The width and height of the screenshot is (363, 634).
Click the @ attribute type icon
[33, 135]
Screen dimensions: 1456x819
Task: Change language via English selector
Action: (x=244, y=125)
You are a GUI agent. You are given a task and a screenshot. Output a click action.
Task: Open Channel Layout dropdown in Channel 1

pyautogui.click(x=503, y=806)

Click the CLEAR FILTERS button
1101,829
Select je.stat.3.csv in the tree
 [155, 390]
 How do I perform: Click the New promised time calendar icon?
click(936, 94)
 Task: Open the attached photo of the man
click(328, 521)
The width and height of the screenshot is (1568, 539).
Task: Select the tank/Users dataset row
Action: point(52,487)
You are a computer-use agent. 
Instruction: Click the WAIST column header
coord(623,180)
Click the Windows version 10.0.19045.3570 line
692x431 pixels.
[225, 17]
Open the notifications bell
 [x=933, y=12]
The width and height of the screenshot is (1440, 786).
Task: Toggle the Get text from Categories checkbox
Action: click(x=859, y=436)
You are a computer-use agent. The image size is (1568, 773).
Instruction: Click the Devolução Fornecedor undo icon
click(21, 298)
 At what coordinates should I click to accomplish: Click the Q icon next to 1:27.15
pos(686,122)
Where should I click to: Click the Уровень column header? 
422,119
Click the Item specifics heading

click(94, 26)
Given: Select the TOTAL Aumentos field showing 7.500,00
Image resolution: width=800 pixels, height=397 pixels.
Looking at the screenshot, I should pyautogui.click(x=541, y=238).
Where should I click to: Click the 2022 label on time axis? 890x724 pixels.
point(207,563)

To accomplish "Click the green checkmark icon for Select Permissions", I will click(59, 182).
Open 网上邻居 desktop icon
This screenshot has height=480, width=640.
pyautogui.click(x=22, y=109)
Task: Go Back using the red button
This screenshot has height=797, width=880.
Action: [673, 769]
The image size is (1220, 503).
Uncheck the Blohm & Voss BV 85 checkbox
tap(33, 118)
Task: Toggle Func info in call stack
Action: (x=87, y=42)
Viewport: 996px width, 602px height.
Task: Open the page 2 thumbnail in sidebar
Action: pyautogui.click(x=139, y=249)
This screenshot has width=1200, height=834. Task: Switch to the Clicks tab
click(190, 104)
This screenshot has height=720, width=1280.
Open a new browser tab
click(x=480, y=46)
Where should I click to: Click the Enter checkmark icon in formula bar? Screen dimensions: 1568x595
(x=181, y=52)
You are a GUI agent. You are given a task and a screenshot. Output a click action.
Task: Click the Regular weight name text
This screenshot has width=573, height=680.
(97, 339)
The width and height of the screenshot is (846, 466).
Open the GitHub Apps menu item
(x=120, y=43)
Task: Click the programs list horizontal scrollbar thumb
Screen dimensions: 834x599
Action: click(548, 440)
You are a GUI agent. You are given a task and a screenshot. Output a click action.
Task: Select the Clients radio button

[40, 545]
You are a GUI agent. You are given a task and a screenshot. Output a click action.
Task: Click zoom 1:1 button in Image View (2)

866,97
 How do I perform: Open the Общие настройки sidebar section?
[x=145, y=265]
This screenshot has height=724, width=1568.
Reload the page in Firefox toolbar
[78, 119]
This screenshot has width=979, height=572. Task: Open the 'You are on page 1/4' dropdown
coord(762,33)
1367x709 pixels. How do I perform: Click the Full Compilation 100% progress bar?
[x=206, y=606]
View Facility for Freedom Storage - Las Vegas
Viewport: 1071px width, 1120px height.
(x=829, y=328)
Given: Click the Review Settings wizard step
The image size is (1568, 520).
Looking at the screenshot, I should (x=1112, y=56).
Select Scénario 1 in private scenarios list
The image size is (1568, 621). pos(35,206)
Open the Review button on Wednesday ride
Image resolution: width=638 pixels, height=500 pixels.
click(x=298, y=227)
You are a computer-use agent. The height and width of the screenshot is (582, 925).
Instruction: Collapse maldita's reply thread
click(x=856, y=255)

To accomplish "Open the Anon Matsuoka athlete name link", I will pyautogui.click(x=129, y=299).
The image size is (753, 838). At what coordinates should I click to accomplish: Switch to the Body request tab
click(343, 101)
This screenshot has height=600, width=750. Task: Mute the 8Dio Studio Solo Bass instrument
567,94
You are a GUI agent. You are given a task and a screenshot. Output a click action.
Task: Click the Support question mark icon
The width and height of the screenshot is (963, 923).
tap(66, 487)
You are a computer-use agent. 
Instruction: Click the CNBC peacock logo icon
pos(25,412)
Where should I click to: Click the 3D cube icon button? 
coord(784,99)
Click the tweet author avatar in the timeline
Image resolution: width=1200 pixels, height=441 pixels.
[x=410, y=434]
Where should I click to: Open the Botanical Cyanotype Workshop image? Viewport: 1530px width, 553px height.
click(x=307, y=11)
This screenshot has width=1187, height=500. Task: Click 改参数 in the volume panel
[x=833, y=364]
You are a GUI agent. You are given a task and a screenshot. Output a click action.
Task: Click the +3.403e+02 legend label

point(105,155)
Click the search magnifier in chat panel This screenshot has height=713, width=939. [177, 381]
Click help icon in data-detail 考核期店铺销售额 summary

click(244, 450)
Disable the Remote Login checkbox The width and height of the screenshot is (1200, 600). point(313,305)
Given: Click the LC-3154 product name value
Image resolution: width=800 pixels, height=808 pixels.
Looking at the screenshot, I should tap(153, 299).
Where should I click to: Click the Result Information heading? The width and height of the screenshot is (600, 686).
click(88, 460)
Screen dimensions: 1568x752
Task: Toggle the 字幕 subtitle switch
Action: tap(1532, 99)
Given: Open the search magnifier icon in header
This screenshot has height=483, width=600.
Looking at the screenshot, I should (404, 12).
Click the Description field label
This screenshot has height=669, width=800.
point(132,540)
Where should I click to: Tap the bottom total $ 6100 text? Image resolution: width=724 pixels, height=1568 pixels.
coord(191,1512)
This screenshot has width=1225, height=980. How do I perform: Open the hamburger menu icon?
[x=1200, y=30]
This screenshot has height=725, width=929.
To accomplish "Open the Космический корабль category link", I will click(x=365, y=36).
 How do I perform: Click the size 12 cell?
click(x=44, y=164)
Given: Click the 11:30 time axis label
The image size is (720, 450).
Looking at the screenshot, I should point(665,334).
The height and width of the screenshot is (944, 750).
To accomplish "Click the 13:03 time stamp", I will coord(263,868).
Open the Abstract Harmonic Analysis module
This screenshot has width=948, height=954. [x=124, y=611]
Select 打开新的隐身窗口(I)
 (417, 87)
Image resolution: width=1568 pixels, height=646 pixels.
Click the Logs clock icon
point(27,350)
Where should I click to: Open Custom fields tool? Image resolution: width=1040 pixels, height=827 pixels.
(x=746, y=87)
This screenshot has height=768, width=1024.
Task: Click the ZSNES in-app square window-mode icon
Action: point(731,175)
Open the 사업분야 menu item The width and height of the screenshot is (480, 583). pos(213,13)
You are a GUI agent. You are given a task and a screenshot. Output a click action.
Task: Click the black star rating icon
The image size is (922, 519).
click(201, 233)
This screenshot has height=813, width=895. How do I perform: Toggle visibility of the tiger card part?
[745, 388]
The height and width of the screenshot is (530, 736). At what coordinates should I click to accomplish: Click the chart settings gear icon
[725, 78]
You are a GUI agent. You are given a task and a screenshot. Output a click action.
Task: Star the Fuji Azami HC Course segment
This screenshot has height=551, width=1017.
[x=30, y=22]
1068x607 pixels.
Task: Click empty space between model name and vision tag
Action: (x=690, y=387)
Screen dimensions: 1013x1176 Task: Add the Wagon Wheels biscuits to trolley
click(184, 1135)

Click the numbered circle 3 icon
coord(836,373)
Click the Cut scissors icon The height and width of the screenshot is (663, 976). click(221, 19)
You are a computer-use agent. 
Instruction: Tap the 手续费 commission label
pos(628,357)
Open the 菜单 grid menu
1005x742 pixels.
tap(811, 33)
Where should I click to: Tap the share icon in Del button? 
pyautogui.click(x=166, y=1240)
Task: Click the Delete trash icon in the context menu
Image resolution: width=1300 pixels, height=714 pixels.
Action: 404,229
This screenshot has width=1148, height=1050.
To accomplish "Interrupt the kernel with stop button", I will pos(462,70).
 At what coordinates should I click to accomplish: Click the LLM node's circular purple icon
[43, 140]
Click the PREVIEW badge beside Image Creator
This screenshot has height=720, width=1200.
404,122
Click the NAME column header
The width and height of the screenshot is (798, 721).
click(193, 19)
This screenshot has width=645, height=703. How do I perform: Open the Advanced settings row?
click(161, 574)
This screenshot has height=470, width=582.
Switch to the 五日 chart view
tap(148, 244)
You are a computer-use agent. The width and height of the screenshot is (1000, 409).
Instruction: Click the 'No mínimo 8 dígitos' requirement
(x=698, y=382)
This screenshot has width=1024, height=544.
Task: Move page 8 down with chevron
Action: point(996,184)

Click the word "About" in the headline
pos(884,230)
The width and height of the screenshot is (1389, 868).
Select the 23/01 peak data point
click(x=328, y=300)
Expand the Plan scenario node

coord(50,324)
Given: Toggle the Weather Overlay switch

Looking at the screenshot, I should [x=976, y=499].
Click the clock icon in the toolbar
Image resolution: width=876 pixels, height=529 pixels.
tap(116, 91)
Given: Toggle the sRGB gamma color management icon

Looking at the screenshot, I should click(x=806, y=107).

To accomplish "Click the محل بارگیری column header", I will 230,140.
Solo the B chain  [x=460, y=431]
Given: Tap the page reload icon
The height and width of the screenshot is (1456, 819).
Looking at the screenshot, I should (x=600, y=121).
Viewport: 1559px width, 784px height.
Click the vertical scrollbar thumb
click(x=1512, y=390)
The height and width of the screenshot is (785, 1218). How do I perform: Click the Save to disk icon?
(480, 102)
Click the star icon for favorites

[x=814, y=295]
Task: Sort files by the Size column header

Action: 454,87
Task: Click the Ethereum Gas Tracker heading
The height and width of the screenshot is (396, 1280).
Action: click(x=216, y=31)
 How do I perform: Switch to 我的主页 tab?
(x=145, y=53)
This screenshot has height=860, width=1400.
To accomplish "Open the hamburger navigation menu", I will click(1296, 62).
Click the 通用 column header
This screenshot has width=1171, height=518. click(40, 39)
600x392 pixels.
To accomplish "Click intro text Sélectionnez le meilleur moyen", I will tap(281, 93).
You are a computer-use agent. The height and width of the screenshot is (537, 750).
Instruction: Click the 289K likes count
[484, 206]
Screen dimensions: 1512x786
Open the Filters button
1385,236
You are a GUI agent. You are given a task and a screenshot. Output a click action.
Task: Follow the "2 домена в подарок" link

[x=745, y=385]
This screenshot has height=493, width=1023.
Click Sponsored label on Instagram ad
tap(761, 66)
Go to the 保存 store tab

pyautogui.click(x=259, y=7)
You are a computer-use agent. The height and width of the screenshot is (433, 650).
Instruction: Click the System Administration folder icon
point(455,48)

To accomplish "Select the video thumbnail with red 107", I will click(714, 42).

Assigned task
From the records above, count the lines in which the string "magnifier" is found, and answer with the number alone.

Exercise response
2